Spoiler foils and foiled rudders

With the trend now for flying boats, Francis Joyon willingly examined all the possibilities to offer more lift to his maxi-trimaran, IDEC SPORT, which is fitted with traditional foils. “We soon gave up the idea of flying,” he explained, “as the additional reinforcements required to add such foils would have taken us down a long road, where everything quickly spirals out of control with an increase in the sail surface and the mast height to make up for the extra two tonnes needed to reinforce the structure. We therefore decided to go for major improvements to our current foils that will be fitted with spoilers to increase their ability to lift the boat up. This major modification will also involve adding rudders fitted with horizontal foils in a T-shape. All of this should greatly improve the stability of the boat on her route, while adding an additional 3 or 4 knots of speed depending on the point of sail. The floats will be strengthened correspondingly.”

Aiming for the Route du Rhum

Francis and the whole team will be taking advantage of this long winter refit to carry out the replacement of a certain number of elements, which have reached their age limit. “The mainsail car for example has never been replaced since the boat was launched eleven years ago,” added Francis. “We’ll also be working on the deck hardware to replace any original equipment with as a result, substantial weight savings and more fluid manoeuvres.” No major changes in the air, but a real updating of everything on the boat, which has been tried and tested and that Francis believes remains competitive, especially when sailed solo. The Route du Rhum, which starts on 4th November 2018, continues to be a dream for the 62-year old sailor. “I can’t remember how many times I have taken part,” he joked, “But when you are in love, you don’t worry about the numbers.”

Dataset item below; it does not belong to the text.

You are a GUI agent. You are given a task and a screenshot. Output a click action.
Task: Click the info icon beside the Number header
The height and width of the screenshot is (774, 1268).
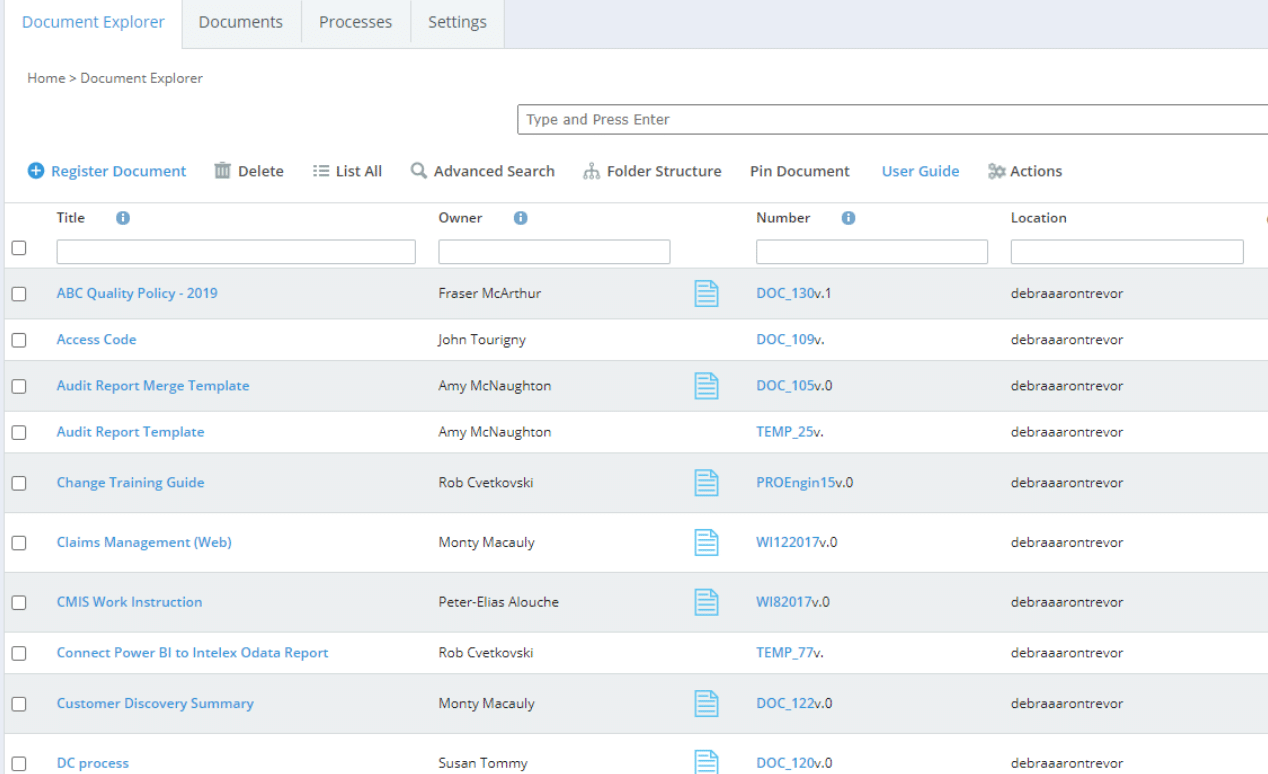[848, 217]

The Nice Ultimed, with part of the crew from the Jules Verne Trophy

The Nice Ultimed will take place in Nice from 28th April to 6th May 2018. Francis will take advantage of the long delivery trip from Brittany to check out all the changes. “We’ll be refitting the famous bicycle that we all remember so well that helped Franck Cammas and Loïck Peyron on this very same boat to win the Route du Rhum in 2010 (Groupama 3) and 2014 (Banque Populaire VII). The shorter mast has given us total satisfaction from the start. It lowers the centre of gravity of the boat to enhance the performance. So we’re not changing our minds about that for the 2018 season.” In terms of his men, Francis is pleased to have already had confirmation from some of the crew from the winning Jules Verne Trophy earlier in the year.

Francis Joyon and the Route du Rhum: 5 attempts: 1990 (10th), 1998 (6th), 2002, 2010 (2nd) and 2014 (6th)

IDEC SPORT, the boat that has won the Rhum twice:

2010: Franck Cammas, Groupama 3: 9 days, 3 hours, 14 minutes and 47 seconds
Average speed of 16.14 knots

2014: Loïck Peyron, Banque Populaire VII: 7 days, 15 hours, 8 minutes and 32 seconds
at an average speed of 19.34 knots. Race record.